Куда ударил наш летчик, нельзя было понять. Только и правда — на каком-то извороте «мессершмитт» задымил и, завалясь на правое крыло, заскользил к земле. Истребитель разбился в километре от дороги, и земля простонала, словно от многотонной бомбы. Немцы, ехавшие к фронту, с запоздалой заполошностью из всех стволов открыли шквальный огонь по «ястребку». Однако, летчик, отвалив в сторону от дороги, на птичьей высоте увел машину долой с глаз, будто его и не было.
— Ну, теперь, сволочи, на нас отыграются, — проговорил Назар Кондаков, шагавший в одной тройке с Донцовым и Речкиным.
Так оно и вышло. Колонну заторопили — надо было наверстывать упущенные километры. А вскоре в хвосте раздались выстрелы. И всем было понятно, что немцы избавлялись от самых ослабевших раненых, которые не выдюжили ускоренного марша…
Под затяжелевшей шинелью все нестерпимее зудело раненое плечо у Донцова, колюче саднило под ногтями раздавленных пальцев, молотильными цепами колотила в груди и в голове кровь. Воедино все-эти незначительные боли сматывались в клубок непереносимой досады на то, что никак и ничем нельзя ответить на выстрелы конвойных или хотя бы как-то предотвратить их. Шинельные спины, что мельтешили перед глазами Донцова, нагоняли уныние и смутное предчувствие — каждый из идущих на любой версте, на каждом шагу может споткнуться и пасть от пули, посланной ему в спину.

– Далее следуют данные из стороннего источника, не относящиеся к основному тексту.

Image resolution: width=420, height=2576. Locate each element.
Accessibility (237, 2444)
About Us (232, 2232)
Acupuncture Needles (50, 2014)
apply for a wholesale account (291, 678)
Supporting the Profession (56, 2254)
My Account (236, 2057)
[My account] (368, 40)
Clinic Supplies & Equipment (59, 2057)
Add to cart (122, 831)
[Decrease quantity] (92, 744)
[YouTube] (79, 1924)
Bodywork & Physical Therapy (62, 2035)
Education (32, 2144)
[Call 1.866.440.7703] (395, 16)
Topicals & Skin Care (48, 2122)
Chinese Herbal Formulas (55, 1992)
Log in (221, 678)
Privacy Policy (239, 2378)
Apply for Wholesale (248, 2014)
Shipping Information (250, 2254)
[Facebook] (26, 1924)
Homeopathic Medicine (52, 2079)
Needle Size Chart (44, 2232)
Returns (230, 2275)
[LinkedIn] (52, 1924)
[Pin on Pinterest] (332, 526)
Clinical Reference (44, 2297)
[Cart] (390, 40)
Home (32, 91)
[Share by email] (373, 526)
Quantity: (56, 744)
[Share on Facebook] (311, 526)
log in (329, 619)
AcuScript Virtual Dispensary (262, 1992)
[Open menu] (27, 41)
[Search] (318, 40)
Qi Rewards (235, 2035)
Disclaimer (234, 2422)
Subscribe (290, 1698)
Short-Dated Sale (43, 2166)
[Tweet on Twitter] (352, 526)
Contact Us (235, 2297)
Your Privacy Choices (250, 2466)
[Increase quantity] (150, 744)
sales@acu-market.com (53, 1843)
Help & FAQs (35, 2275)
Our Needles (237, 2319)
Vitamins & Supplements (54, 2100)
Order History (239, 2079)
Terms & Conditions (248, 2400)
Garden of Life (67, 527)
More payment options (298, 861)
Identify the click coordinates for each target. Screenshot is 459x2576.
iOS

На всем пути до Плавска, где, по догадкам, предполагалась очередная ночевка, колонну останавливали только дважды. На этих коротких привалах досуха испивались деревенские колодцы, и пленных гнали дальше — без роздыху, без куска хлеба.
На перевале дня колонна вошла в оккупированный Плавск. На окраинной слободе она непомерно растянулась, сбавился шаг, опасно поломался походный порядок. Но вины пленных в том не было. Заторы машин, бронетранспортеров, скопище немецкой пехоты, тыловой и санитарной обслуги — все как в любом прифронтовом городе. Вошедши в город, конвойные проводили колонну пленных с особым доглядом и повышенной бдительностью. И как раз в этой ситуации у Донцова вновь ожила мысль о побеге. Уж если здесь, в плавском окрестье, не помогут, как говорится, родные стены, то на дальнем пути нечего было думать об освобождении. Говорить об этом с Речкиным Донцов опасался. Назар Кондаков заколебался, стараясь остеречь сержанта от верной гибели.